Responsibilities are split as follows:

Compiler:

  • compiles source to PBX,
  • emits SYSC,
  • emits HOSTCALL <sysc_index>,
  • does not grant authority.

Packer:

  • produces the cartridge manifest,
  • declares requested runtime capabilities,
  • packages manifest.json, program.pbx, and assets.

Loader:

  • reads the manifest,
  • derives or receives granted capability flags,
  • validates those capabilities against PBX host requirements.

10. Validation Rules

The cartridge manifest must fail validation if:

  1. capabilities contains an unknown name,
  2. capabilities contains duplicates,
  3. capabilities is not an array of strings or nominal enum values under the chosen serialization form.

Cartridge load must fail if:

  1. the manifest omits a capability required by a resolved SYSC entry,
  2. a future platform policy denies a capability required by a resolved SYSC entry.
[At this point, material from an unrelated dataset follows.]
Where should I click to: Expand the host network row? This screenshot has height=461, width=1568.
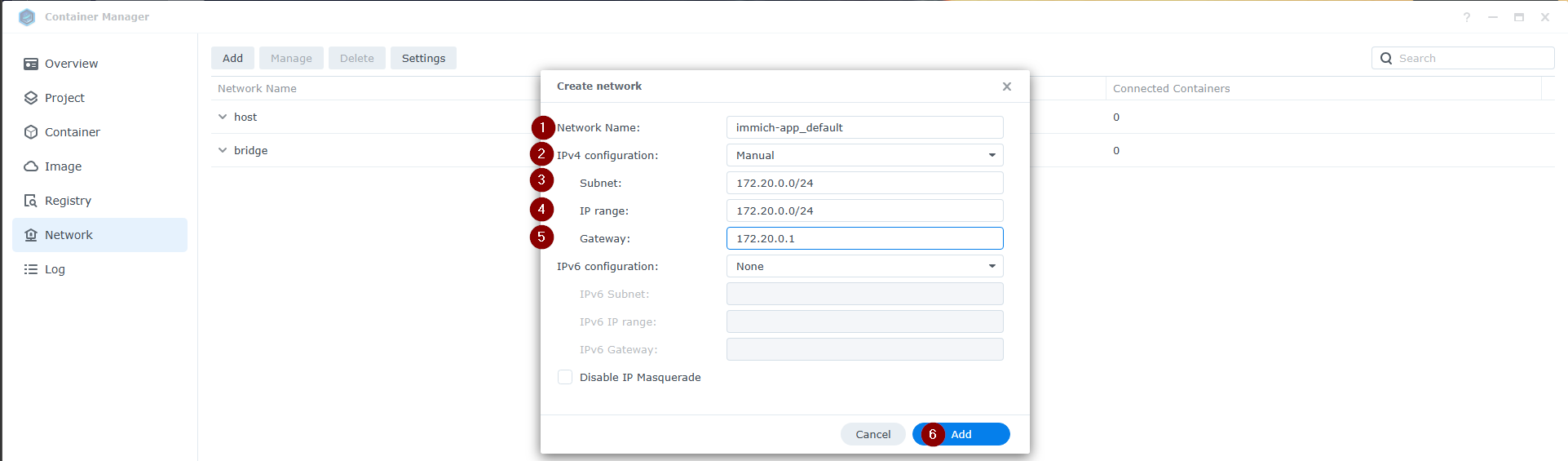(223, 117)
11. Serialization Guidance

The recommended manifest-facing model is a nominal enum list, not numeric masks.

Recommended JSON:

{
  "capabilities": ["gfx", "input", "audio"]
}

Rejected as normative surface:

  • raw integer bitmasks,
  • hex masks,
  • unnamed positional arrays.

Rationale:

  • nominal capability names are readable,
  • manifest diffs remain understandable,
  • packer and tooling validation is straightforward,
  • runtime may still use bitflags internally after conversion.

12. Current Decision Summary

The current temporary contract is:

  1. manifest.json is the cartridge-facing load descriptor.
  2. capabilities is declared in manifest.json, not in prometeu.json.
  3. capabilities uses nominal canonical names such as gfx and audio.
  4. The runtime may keep using internal CapFlags.
  5. The loader converts nominal manifest capabilities into internal flags.
  6. PBX SYSC declares required host bindings, not authority.
  7. Loader validation fails if PBX host requirements exceed granted cartridge capabilities.